Monitoring and Observability
Section titled “Monitoring and Observability”The entire monitoring stack is itself GitOps-managed — deployed and configured through HelmRelease resources, same as everything else. Monitoring the monitors through the same pipeline they monitor. It’s turtles all the way down, but it works.
| Component | Namespace | Chart Version | App Version | Purpose |
|---|---|---|---|---|
kube-prometheus | monitoring | 80.9.2 | v0.87.1 | Prometheus + Alertmanager + default recording/alerting rules. The metrics backbone. |
grafana | monitoring | 10.4.0 | 12.3.0 | Dashboards and visualization. Connects to Prometheus, Loki, and Jaeger as data sources. |
loki | monitoring | 6.46.0 | 3.5.7 | Log aggregation. Receives logs from Promtail, stores on Longhorn (50 Gi volume). |
promtail | monitoring | 6.17.1 | 3.5.1 | Log shipper. DaemonSet that tails container logs on every node and forwards to Loki. |
jaeger | monitoring | 3.4.1 | 1.53.0 | Distributed tracing. Captures trace spans from instrumented services. |
This stack provides three pillars of observability:
-
Metrics (Prometheus via kube-prometheus-stack) — numeric time-series data. CPU usage, memory consumption, request rates, error rates, Helm release status, Flux reconciliation duration. Prometheus scrapes metrics endpoints across the cluster every 30 seconds.
-
Logs (Loki + Promtail) — structured and unstructured log data from every container. Promtail runs on every node as a DaemonSet, tails the container log files, and ships them to Loki. Queried through Grafana using LogQL. When a Flux reconciliation fails, the logs tell me why.
-
Traces (Jaeger) — distributed request tracing for services that emit OpenTelemetry spans. Most useful for the AI agent workloads where a single user request fans out across multiple services (API gateway, agent runtime, tool execution, LLM inference). Less relevant for infrastructure components, but available when needed.

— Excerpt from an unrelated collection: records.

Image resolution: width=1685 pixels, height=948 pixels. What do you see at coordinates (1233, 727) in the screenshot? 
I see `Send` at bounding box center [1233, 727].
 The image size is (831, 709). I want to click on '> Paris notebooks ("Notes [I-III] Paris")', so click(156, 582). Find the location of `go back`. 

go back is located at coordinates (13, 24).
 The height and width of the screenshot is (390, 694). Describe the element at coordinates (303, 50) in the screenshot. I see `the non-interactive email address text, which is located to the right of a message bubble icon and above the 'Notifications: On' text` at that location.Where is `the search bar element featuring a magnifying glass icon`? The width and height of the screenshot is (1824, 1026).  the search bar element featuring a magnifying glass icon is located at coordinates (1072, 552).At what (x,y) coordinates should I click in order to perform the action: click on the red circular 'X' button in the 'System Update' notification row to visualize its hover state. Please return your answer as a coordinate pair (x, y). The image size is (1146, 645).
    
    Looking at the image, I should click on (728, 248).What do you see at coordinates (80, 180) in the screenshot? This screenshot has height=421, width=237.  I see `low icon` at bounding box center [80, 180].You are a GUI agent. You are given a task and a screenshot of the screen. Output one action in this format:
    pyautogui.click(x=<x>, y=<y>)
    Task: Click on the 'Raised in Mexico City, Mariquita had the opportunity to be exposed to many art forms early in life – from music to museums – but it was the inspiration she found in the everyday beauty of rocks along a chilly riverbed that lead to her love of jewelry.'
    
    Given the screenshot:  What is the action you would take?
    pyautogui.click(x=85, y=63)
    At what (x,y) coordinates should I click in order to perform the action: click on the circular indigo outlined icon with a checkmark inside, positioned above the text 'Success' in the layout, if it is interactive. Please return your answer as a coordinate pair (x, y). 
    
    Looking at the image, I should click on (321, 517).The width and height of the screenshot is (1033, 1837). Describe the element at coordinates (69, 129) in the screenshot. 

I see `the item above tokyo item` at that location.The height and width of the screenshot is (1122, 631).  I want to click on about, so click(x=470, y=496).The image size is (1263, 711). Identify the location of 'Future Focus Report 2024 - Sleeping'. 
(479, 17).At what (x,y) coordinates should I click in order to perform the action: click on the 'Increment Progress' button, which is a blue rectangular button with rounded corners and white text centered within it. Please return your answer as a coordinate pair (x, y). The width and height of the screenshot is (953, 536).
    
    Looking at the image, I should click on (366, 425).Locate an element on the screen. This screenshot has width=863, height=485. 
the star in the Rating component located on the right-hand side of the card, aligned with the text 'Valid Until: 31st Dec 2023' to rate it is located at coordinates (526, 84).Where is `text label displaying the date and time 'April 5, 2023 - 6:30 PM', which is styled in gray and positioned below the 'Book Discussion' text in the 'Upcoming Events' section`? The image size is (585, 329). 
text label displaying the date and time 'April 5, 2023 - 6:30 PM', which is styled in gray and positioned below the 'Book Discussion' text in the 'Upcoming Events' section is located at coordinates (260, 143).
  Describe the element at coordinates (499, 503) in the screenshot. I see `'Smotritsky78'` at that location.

All three data sources are configured in Grafana, which serves as the single pane of glass. I can go from a spike in a Prometheus metric to the relevant logs in Loki to the trace that shows where latency was introduced — all without leaving the browser.
The fact that the monitoring stack is itself managed through GitOps means upgrades, configuration changes, and dashboard provisioning all go through the same PR workflow. A new Grafana dashboard is a JSON file committed to Git, not a manual creation in the UI that gets lost when the pod restarts.
Summary
Section titled “Summary”| Aspect | Detail |
|---|---|
| GitOps Operator | Flux v2, flux-system namespace |
| Source Repo | spencer2211/fiducian-kube, production branch, SSH transport |
| Reconciliation | 1-minute poll interval, automatic convergence |
| Helm Releases | 18 total across infrastructure, platform, observability, and application tiers |
| Secrets | HashiCorp Vault v1.20.4 + External Secrets Operator v1.1.1 |
| Monitoring | kube-prometheus, Grafana, Loki, Promtail, Jaeger — all GitOps-managed |
| Deployment | Branch, PR, merge, Flux reconciles. Rollback via git revert. |
| Emergency | kubectl apply + immediate Git commit. Suspend Flux if needed. |
GitOps on a homelab might seem like overkill. It’s one person managing one cluster — why not just helm install and move on? The answer is the same reason I use version control for code: because my memory is unreliable, my 2 AM self makes questionable decisions, and the ability to see exactly what changed and roll it back without thinking is worth the upfront investment in the pipeline.
The cluster has been running this way since deployment, and the number of “what did I change that broke this” debugging sessions has been exactly zero. Every incident starts with git log and ends with either “ah, that commit” or “nothing changed in Git, so the problem is external.” That clarity alone justifies the approach.